• Items:
....
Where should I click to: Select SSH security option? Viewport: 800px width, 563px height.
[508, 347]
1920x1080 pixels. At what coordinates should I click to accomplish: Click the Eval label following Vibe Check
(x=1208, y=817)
....
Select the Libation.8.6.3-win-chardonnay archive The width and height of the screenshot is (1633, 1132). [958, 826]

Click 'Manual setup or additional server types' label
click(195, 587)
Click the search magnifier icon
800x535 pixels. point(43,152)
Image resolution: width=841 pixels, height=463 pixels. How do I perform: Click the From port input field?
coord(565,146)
....
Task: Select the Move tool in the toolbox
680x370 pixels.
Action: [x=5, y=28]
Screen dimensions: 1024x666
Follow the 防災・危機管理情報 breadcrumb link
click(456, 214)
....
• Set problem:
Copy out the material beginning with the line containing "Where should I" and continuing through the line containing "(x=1208, y=817)", reproducing each line without any change.

• Result of this exercise:
Where should I click to: Select SSH security option? Viewport: 800px width, 563px height.
[508, 347]
1920x1080 pixels. At what coordinates should I click to accomplish: Click the Eval label following Vibe Check
(x=1208, y=817)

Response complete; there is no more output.